Parents who allow their teenagers to drink alcohol while supervised may be creating more drinking-related consequences for their teens down the track.
This was the finding from a recent study of Australian and American teenagers, surveyed over three years from Year 7 to Year 9. The study also challenged the theory that teens will learn to be responsible drinkers if they drink under adult supervision.
“Kids need parents to be parents and not drinking buddies,” said the study’s lead researcher, Dr Barbara J McMorris.
The study’s report, published in the Journal of Studies on Alcohol and Drugs (JSAD), outlines two common parenting approaches towards teen drinking:
- Parents who allow their teenagers to consume alcohol in small amounts on occasion if an adult is present.
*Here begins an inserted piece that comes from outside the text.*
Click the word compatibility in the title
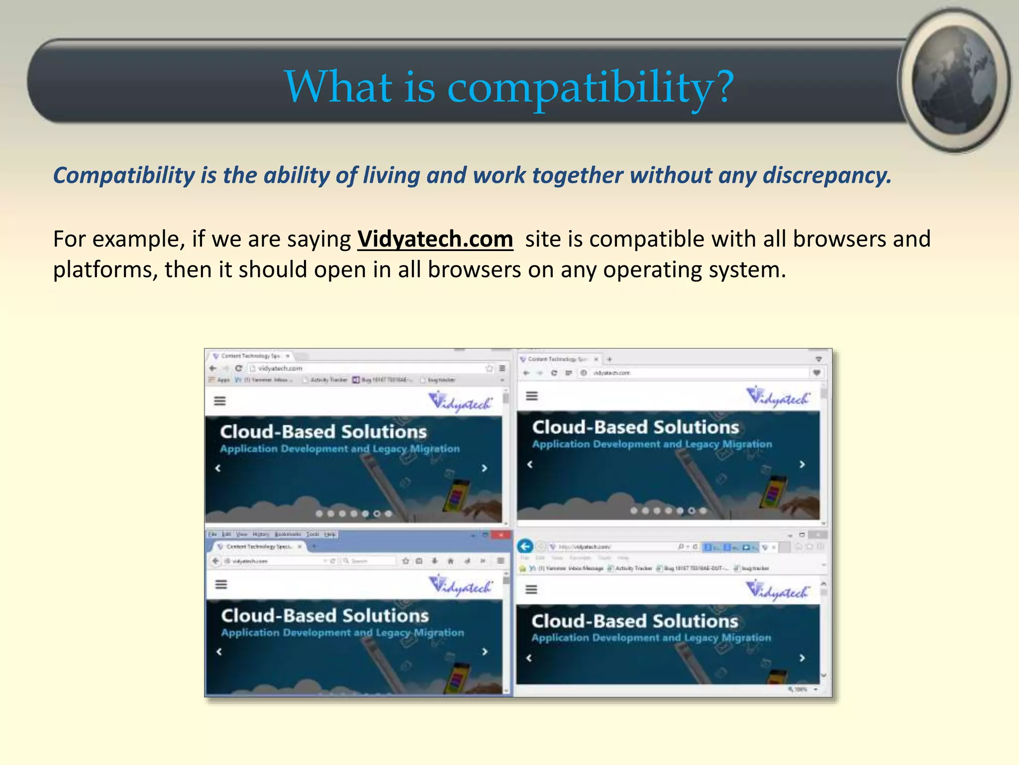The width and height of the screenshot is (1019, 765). pyautogui.click(x=580, y=88)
Parents who take this approach may believe their child will learn to drink responsibly if introduced to alcohol slowly in a controlled environment.
- ‘Zero tolerance’, meaning that teen drinking is not allowed under any circumstances.
The report suggests the first approach is more common in Australia, with the stricter approach being more common in the US.
By Year 8, about 67% of youths surveyed from Victoria in Australia had consumed alcohol with an adult present, compared with just 35% of in the teens surveyed in Washington State, US.
Regardless of country, the teenagers who were allowed to drink with an adult present had increased levels of alcohol use and were more likely to have experienced harmful consequences – such as not being able to stop drinking, getting into fights, or having blackouts – by Year 9.
The researchers suggest that allowing teens to drink while adults were present may act to encourage underage drinking, and that parents should adopt a ‘no-use’ policy for young adolescents.
“Kids need black and white messages early on,” said Dr McMorris. “Such messages will help reinforce limits as teens get older and opportunities to drink increase.”
In a related study in the same issue of JSAD, researchers from The Netherlands found that the amount of alcohol parents themselves drank was not a factor in teen drinking. Their study of 12 to 15 year olds found that the only parenting factor related to teen drinking was the amount of alcohol available in the home, suggesting that parents should make sure alcohol was inaccessible to teens.
“Both studies show that parents matter,” Dr McMorris concludes. “Despite the fact that peers and friends become important influences as adolescents get older, parents still have a big impact.”